Records from a dataset:
%%

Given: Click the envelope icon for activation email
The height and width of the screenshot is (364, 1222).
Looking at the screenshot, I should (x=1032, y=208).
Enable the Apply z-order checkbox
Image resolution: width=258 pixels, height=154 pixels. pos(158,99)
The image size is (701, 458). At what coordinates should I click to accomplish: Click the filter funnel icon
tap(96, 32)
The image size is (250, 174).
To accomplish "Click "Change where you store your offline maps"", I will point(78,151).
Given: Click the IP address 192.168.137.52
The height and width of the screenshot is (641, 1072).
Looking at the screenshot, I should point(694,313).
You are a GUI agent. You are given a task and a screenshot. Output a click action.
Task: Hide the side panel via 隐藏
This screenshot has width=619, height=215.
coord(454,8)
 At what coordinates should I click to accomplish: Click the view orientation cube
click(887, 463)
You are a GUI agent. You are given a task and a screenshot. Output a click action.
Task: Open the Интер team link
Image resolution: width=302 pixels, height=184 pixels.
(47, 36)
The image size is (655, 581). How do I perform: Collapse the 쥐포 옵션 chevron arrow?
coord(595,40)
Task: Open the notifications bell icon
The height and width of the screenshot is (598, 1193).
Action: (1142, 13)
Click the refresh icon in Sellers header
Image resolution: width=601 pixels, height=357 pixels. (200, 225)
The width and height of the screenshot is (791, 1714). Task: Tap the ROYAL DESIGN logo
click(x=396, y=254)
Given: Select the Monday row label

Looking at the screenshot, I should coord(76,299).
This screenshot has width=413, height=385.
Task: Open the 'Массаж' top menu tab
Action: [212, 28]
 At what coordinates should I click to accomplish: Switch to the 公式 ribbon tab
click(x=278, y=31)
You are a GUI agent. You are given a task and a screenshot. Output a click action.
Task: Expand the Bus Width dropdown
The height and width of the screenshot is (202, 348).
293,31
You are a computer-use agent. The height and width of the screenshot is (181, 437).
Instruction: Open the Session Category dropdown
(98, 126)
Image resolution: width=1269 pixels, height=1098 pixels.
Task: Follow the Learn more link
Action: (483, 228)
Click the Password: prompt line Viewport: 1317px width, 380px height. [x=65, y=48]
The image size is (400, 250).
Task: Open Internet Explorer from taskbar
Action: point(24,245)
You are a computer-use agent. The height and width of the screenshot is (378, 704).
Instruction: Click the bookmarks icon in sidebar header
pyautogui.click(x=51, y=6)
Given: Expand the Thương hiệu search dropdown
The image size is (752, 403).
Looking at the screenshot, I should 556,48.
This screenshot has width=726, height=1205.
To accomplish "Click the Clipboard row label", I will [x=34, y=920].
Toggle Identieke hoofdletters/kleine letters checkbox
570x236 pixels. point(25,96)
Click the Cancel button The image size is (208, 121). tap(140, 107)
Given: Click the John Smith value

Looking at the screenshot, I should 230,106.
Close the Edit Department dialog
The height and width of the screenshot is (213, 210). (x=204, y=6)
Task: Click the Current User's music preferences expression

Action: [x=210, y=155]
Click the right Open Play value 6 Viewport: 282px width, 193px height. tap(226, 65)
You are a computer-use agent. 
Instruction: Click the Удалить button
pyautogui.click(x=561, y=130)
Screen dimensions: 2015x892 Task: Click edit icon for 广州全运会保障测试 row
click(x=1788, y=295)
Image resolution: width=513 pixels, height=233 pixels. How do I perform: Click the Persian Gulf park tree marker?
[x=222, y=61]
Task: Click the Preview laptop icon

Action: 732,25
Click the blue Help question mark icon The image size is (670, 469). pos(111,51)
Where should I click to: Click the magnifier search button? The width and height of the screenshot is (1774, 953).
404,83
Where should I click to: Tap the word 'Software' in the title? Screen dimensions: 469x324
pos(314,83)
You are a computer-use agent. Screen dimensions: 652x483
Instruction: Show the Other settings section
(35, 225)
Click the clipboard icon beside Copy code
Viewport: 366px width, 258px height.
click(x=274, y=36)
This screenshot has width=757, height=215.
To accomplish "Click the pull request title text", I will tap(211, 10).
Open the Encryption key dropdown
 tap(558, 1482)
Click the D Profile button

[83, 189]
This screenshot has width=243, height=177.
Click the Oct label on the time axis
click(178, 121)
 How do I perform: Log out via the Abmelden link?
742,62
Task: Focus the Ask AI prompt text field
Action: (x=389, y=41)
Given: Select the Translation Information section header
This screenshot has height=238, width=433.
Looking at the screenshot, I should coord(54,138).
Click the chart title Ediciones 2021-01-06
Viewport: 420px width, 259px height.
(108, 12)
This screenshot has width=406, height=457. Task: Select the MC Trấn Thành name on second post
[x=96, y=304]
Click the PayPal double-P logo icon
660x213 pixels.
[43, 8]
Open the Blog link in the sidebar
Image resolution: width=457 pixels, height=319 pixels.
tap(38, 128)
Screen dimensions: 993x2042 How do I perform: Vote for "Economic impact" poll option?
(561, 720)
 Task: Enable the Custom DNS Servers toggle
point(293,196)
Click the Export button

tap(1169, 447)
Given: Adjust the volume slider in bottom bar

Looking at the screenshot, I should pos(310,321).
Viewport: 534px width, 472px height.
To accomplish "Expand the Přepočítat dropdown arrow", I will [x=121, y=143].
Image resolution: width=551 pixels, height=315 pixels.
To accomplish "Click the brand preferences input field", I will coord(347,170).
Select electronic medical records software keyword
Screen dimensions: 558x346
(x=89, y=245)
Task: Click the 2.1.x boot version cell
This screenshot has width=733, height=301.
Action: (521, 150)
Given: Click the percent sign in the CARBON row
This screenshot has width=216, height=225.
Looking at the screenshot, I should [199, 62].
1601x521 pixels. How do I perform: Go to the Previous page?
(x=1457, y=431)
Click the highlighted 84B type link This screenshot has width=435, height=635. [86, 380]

%%

### Description of the task
Keep only the lines from the one containing "Task: Click the 2.1.x boot version cell" through the final line of the records, and transcribe them exactly.

### Expected answer
Task: Click the 2.1.x boot version cell
This screenshot has width=733, height=301.
Action: (521, 150)
Given: Click the percent sign in the CARBON row
This screenshot has width=216, height=225.
Looking at the screenshot, I should [199, 62].
1601x521 pixels. How do I perform: Go to the Previous page?
(x=1457, y=431)
Click the highlighted 84B type link This screenshot has width=435, height=635. [86, 380]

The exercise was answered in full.